El Colegio Hijas de Allende fue fundado en 1874 en la Ciudad de Pachuca, Hgo., y cerró sus puertas casi cien años después.
El cuidado de las internas estaba a cargo de una maestra de la que nunca se supo el nombre, de ascendencia inglesa, alta, de tez muy blanca, pelo totalmente plateado por el paso de los años, se destacaba ante todo por aquellos ojos plomizos un tanto tristes, un tanto llorosos, que inspiraban ternura y confianza. Cuando alguna maestra de la primaria llegaba a faltar. Miss Vargas, la directora, le comisionaba para atender al grupo.
Aquella adorada maestra cerró sus ojos para dormir una lluviosa noche de septiembre, después de haberse cerciorado que todas las internas estaban en los dormitorios, los cerró esa noche para no volverlos abrir más, murió de manera callada y sencilla, cual había sido su vida. Cuando al día siguiente no se levantó, como era su costumbre, a las 5 y media de la mañana, las internas fueron hasta el sitio donde dormía, detrás de unos biombos en el más grande de los dormitorios y la encontraron con los ojos cerrados, esbozando una especie de sonrisa y placidez, por lo que decidieron no despertarla, se bañaron y desayunaron, tendieron sus camas y bajaron a las clases del turno matutino.

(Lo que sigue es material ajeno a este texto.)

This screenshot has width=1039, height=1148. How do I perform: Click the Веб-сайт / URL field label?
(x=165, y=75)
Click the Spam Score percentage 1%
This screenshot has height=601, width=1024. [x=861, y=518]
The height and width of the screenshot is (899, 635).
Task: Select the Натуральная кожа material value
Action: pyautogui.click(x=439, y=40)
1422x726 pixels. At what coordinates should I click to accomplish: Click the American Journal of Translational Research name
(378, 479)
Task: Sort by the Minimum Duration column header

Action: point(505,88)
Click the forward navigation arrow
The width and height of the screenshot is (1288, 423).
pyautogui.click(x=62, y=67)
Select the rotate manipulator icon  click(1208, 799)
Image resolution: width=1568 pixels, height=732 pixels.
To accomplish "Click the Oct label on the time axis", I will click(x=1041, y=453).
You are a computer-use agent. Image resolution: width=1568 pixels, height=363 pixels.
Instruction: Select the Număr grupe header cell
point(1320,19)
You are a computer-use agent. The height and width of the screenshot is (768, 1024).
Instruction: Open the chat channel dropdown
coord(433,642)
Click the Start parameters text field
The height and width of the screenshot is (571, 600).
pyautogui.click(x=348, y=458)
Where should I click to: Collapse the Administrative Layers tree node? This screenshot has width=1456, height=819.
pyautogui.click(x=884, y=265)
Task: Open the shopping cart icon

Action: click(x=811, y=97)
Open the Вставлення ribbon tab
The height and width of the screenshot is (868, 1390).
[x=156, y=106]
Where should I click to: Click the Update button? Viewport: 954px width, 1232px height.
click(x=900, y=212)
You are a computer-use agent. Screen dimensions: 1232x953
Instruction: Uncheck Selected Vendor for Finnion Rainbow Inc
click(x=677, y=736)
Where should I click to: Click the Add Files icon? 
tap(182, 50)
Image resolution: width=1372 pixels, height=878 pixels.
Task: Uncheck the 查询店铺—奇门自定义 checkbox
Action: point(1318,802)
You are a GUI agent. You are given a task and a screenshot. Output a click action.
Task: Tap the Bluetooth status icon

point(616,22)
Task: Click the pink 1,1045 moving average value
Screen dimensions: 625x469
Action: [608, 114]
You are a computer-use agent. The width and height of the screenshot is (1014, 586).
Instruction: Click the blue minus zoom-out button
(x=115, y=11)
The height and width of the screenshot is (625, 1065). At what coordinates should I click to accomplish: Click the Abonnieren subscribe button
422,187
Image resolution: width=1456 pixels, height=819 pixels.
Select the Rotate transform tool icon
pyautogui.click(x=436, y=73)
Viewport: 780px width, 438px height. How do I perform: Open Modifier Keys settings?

Al medio día, al subir al almuerzo de las doce y cuarto, la encontraron igual y decidieron no despertarla. Fue ya por la tarde noche, cuando la maestra Clara Conde, quien subió a eso de las cuatro de la tarde, la que se percató de que había muerto la más buena y bondadosa de las maestras. Hubo luto no sólo en la Escuela sino en la ciudad entera, alumnos y ex-alumnos acudieron a darle el último adiós, en el patio mayor de la escuela y el féretro fue cargado por las calles hasta llegar casi dos horas después al panteón de San Bartolo.
Cuenta Isabel Márquez, una de las internas de aquellos años, que durante las noches siguientes, las internas escucharon los pasos de la difunta maestra y hasta pudieron ver la lucecita de la lámpara sorda con la que revisaba los dormitorios, era tal el azoro, dice Isabel, que en menos de un mes tres internas se dieron de baja de la escuela y el resto resintió los efectos del no poder dormir por el desasosiego de aquellos hechos.
La escuela contrató los servicios de hasta tres prefectas para sustituirla, pero todas renunciaban sino en la primera sí en la segunda noche, la misma Isabel Márquez, cuando llegó a su pueblo, suplicó a sus padres la reubicaran en otro plantel, pero estos no creyeron aquellas a las que denominarán patrañas de su hija. Fue entonces cuando una de las amigas de la ex-Prefecta del internado, una señorita de apellido Brown, de origen norteamericano, que impartía clases de inglés en el Colegio, tanto en la primaria como en la secundaria y en la escuela de comercio, subió al dormitorio, donde permaneció por cerca de tres horas. Dice Isabel que la visitante se metió tras los biombos durante todo ese tiempo, se le oía platicar y de ves en cuando sollozar. Finalmente salió llevando en sus manos una cajita de madera tipo olinalá, misma que solicitó llevarse, a fin de entregarla a cierta persona.
Cuando salió Miss Brown, les dijo a las internas: «Hoy estará por aquí nuestra amada amiga por última vez, despídanse de ella, es su deseo. Sobrecogidas por aquella declaración, las internas vieron llegar la noche en medio de un gran miedo y expectación, como a las diez y cuarto escucharon los pasos que habían oído cada noche y observaron como la lamparita iluminaba cada una de las camas luego la mortecina luz se perdió tras el biombo y unos segundos después éste se vino abajo, cayendo estrepitosamente al suelo, pero lejos de causar azoro entre las internas, hubo un sentimiento de paz interna que, dice Isabel, no había ni ha sentido jamás y a partir de entonces nada anormal volvió a sentirse en los dormitorios del internado del Colegio Hijas de Allende.